Determine fungicide return on investment through on-farm trials and data science.

Mindy Ward, Editor, Missouri Ruralist

April 13, 2021

5 Min Read
sprayer spraying soybean field
SPRAY VALUE: Farmers may soon have the chance to determine whether a fungicide application will pay off at harvest. The Climate Corporation is looking at this and other spray strategies that affect return on investment. simazoran/Getty Images

Fungicides. To apply or not to apply? That is the question heard across the row crop industry, and the answer depends on the farmer.

Corn growers pushing yields, such as Missouri’s Mike Reagan, do not go a season without fungicide. “Almost everything gets a fungicide application,” he says.

Then there are farmers who want to see the return on investment with fungicide applications. Kansas farmer Jeff Koelzer saw wet growing conditions in 2019. “We knew we had problems,” he says. “We took tissue samples.
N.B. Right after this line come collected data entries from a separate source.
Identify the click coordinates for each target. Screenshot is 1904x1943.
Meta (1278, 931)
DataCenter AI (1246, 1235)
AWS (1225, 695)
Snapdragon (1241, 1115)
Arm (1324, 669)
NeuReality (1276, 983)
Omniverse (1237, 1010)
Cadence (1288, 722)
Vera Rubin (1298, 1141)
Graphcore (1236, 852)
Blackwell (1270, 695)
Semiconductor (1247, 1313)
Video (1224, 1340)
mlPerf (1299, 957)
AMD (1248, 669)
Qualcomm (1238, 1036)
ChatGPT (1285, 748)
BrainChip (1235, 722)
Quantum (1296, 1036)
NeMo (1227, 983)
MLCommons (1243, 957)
We aerial-sprayed every acre of our corn that year.”

And while the cost of fungicide is $20 to $30 an acre to fly on, it worked, leading to a 30- to 40-bushel increase from projected yields.

Still, many farmers are simply stuck sitting on the fungicide fence.

Growing up on a family farm in Ohio, Brian Lutz, chief science officer at The Climate Corporation, always thought a fungicide application was one of the hardest decisions to make. “It’s not the cheapest of inputs, and it’s based on the conditions of the season," he says. "Sometimes fungicides pay extremely well, and sometimes not so much.”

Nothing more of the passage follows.